Task requirements:
1. According to the UNIFIL article, in how many southern Lebanese towns and villages will peacekeepers reach people during the campaign?
2. Retype part of the UNIFIL article, beginning at the words "UNIFIL-supported campaign launched" and stopping after the words "area of operation.".

Source extract:

•••

UNIFIL-supported campaign launched to reduce risk of explosives
UNIFIL launched last week an explosive ordnance risk education (EORE) campaign targeting potentially vulnerable groups, including children and displaced people, in the mission’s area of operation.
Working in coordination with the UN Mine Action Service (UNMAS), the Lebanese Mine Action Centre (LMAC) and non-governmental organizations, UNIFIL peacekeepers will reach, over the next couple of months, hundreds of children, young people and internally displaced people (IDPs) in 17 southern Lebanese towns and villages.
The campaign kicked off with the first session organized on 20 January in the Jamil Jaber Bazzi Public School in Bint Jbeil. About 100 children participated in the first session, which also saw a UNIFIL explosive ordnance disposal team from the mission’s Italian contingent perform a mock disposal using robots and other explosive disposal gear. Instructors from Lebanese Army and the “SHEILD Association” NGO offered a classroom educational session. They also explained to them how to identify different types of explosive ordnances based on their shapes.

•••

Collected data entries
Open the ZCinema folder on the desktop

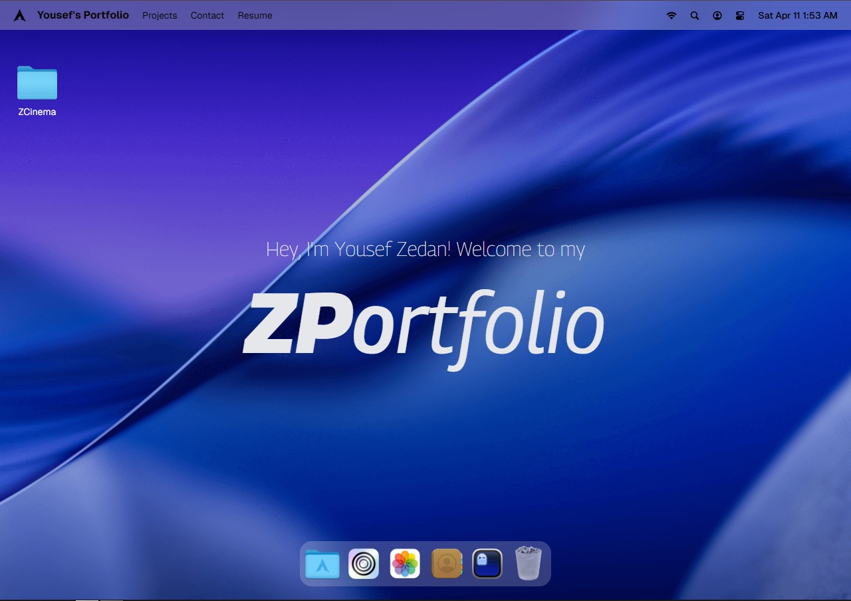coord(37,83)
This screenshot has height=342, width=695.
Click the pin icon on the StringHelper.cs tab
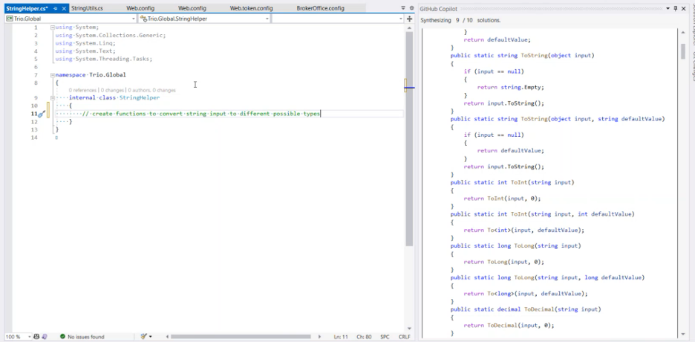pos(55,8)
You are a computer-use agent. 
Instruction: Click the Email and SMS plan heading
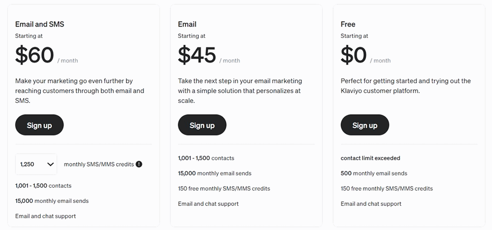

•••

Answers to each task:
1. 17 southern Lebanese towns and villages.

2.
UNIFIL-supported campaign launched to reduce risk of explosives
UNIFIL launched last week an explosive ordnance risk education (EORE) campaign targeting potentially vulnerable groups, including children and displaced people, in the mission’s area of operation.